Extrait:
⟨
Dans le collège ZEP Albert Camus, où est scolarisé en 4ème mon fils Lorenzo, aux marges d’une petite ville de province, le prof de français, un des premiers jours de septembre, fait lire aux élèves une nouvelle de l’Aleph, de Borges. Question grammaire et phrases complexes, il place la barre haut. Rien à envier aux collèges des centres-villes. Les propositions subordonnées sont étudiées à la loupe. Pas un bruit dans la classe. En latin, c’est la même chose. Les enfants apprennent des phrases latines par cœur, traquent les cas, les fonctions et n’ignorent rien des suovetaurile et des bas-reliefs romains qui les représentent. Ils  sont passionnés. Le professeur s’étonne auprès de ses collègues : on m’avait dit que j’allais en ZEP, qu’ils ne sauraient rien, je les trouve drôlement forts ! Les élèves s’étonnent : on ne comprend pas tout mais on le sent, il nous dit quelque chose !

Dans le couloir

Quand j’enseignais en collège à Biarritz, rien de ZEP (mais des enfants en difficultés comme ailleurs), je n’ai jamais réussi à intéresser une certaine classe, des 3ème, à quoi que ce soit. Je grossis à peine le trait. Dans ce collège de ville, on organisait les  classes selon les niveaux des élèves afin que les parents n’aient pas la tentation de « fuir dans le privé », comme on dit. C’était, ces classes de niveaux, le  dernier bastion de la mixité sociale !

Sans doute une des raisons (pas la seule) pour qu’il y ait là, dans cette classe en tout cas, une immense coupure  entre le côté des profs et celui des élèves. Je venais d’ailleurs et d’autres expériences : je sentais physiquement qu’il y avait une barrière invisible complètement infranchissable, dans l’espace de la classe, entre eux et nous, entre eux et moi. Quelques bémols, importants : dans le couloir, toujours même scénario – symptôme :  je ne trouvais pas la clef de ma classe. Je cherchais au fond de mon sac.  Ça prenait quelques secondes. Parfois je n’arrivais pas à ouvrir. Ce problème de clef et de porte était récurent (les élèves me disaient pourtant que tout était normal, la serrure  pas plus difficile qu’une autre). Quelqu’un se chargeait d’ouvrir la porte à ma place. Il y a avait du partage, à ce moment-là. Ils aimaient bien. Ils étaient en 3ème, des adolescents, donc, et ils aimaient bien que je n’arrive pas à ouvrir la porte, pour le faire eux-mêmes et je me souviens même de quelques filles qui me disaient ici des choses presque  intimes. Je me souviens de revendications osées ici à propos de qu’ils jugeaient dans l’établissement d’une trop grande sévérité à leur égard. Ça parlait. On pouvait même évoquer quelque chose de l’ordre du contenu du cours précédent, ça prenait la forme de « vous n’allez pas nous interroger, je n’ai pas compris ça, et ça… ». Je me rendais compte que je faisais durer. Un jour, quand les relations ont été plus agréables entre eux et moi dans l’espace de la classe, je continuais à penser qu’ils étaient bien plus attentifs, efficaces, présents à eux-mêmes et dans le partage quand ils étaient dans le couloir. Je leur ai dit : on va faire cours dans le couloir, un de ces jours. Ou bien debout. Debout, on a essayé, en demi-groupe. C’était pas mal. Non seulement parce que je pouvais faire attention  à chacun d’entre eux mais surtout parce qu’il y avait de l’espace entre les corps : on se regardait, se déplaçait. Parce qu’il y avait moins de bruits (un drame, l’acoustique). En demi-groupe, quelque chose passait de moi à eux et le contraire.
⟩
Consignes:
a – Relevez, dans l'extrait sur l'enseignement au collège, chacune des raisons avancées pour expliquer que le cours fait debout en demi-groupe était « pas mal ».
b – Rédigez la suite de l'extrait sur l'enseignement au collège à partir de sa dernière phrase.
Les données ci-dessous proviennent d'une autre source.

Données affichées:
⟨
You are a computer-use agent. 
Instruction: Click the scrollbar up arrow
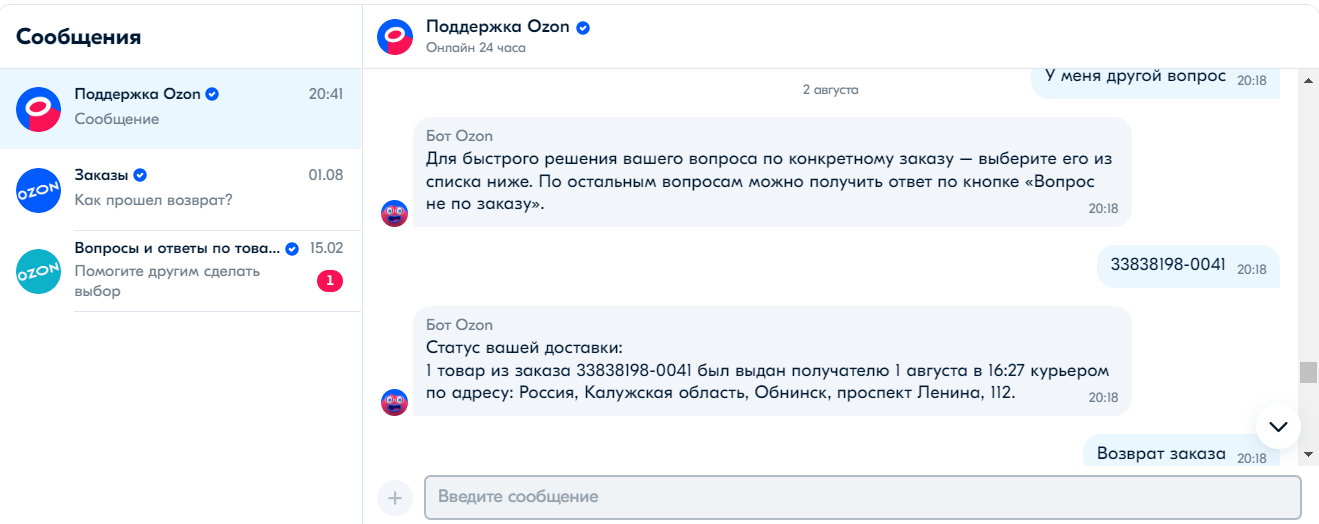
⟩
Corrigé:
a –
- Le professeur pouvait faire attention à chacun des élèves.
- Il y avait de l'espace entre les corps : on se regardait, on se déplaçait.
- Il y avait moins de bruits.

b –
Camille, écrire le blanc

Camille enseigne dans un collège tranquille depuis quelques années. Depuis le début, les projets innovants qu’elle met en place passionnent les élèves. Je me souviens être intervenue dans sa classe ; quel étonnement de voir, alors que l’heure de la récréation avait sonné, les  élèves ne pas bouger, qui voulaient finir d’écrire leurs textes, voulaient qu’elle les lise. Camille aujourd’hui innove et passionne toujours. Elle le fait avec 30 élèves dans la classe.

Elle écrit : « impression d'être dans les débordements, c’est mon mot cette année, le débordement, sensation de me noyer, me perdre. Tu vois, le projet autour de la poésie de Philippe Longchamp[1], c'était bien mais dans un groupe de 30, seule, c'était physique. Le nombre en classe est un vrai problème. Comment aider chacun dans ce genre de projet ? Tous (et ça c'est génial) veulent partager. Normal, on leur demande de chambouler l'écrit, de déstructurer la phrase, pour créer des blancs, des blancs d'interprétation. Tout cela est déstabilisant. Et sur une heure on ne peut pas vraiment aider celui qui est bloqué et partager avec celui qui s'emballe et qui a envie de montrer  ses trouvailles... Je ne peux pas me contenter de faire cours, noter, d'évaluer. Pour moi ce métier c’est dans le partage. J'ai besoin de construire quelque chose avec eux. Un quelque chose qui sera à nous dans l'espace de cette année-là. Et malheureusement avec les classes surchargées, les programmes enrichis qui ne visent que du saupoudrage culturel, on ne peut pas s'accorder du temps pour faire quelque chose ensemble. Je me sens mal. »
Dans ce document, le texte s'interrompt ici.